The problem:
Please answer these questions using the text on composite images of suspects below.
1. Which police unit is Roz Greening part of?
2. According to Kareem Johnson, what does a person held at gunpoint pay attention to instead of the face?
3. At which university is Vicki Bruce a face researcher?

Text under study:
_ _ _ _ _
Composite images of suspects are most useful when the police either don't have a likely suspect, or the crime was committed by someone who doesn't have a record.
Detective Constable Roz Greening, of the Devon & Cornwall major crimes unit covering southwestern England, said composites have a unique advantage.
"If you hold up a strand of DNA," she said in an October interview, "you don't know who that is unless it's in the system. If you hold up a fingerprint, you don't know who that is unless you have it in the system. But if you hold up a picture, a lot of people will know who that is."
There are several reasons why it's still a challenge to get a good witness description, though, experts say.
First, many people develop a kind of tunnel vision when they see a crime, said Kareem Johnson, a face researcher at Temple University.
"One of the reasons people are bad at identifying suspects is, if someone holds a gun on you, you pay attention to the gun and you don't really pay attention to the face," he said.
Most people also are not very skilled at recognizing faces they've seen only once, said Vicki Bruce, a pioneering face researcher at Newcastle University in England.
"We're good at recognizing familiar faces," she said, but most people's ability to recognize unfamiliar faces "is lousy."
For that reason, EvoFIT tries to make the composite creation process as intuitive as possible.
_ _ _ _ _
Input data:
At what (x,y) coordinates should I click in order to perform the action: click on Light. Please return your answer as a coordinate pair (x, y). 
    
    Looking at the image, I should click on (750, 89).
_ _ _ _ _
Solution to this task:
1. The Devon & Cornwall major crimes unit, covering southwestern England.
2. The gun.
3. Newcastle University in England.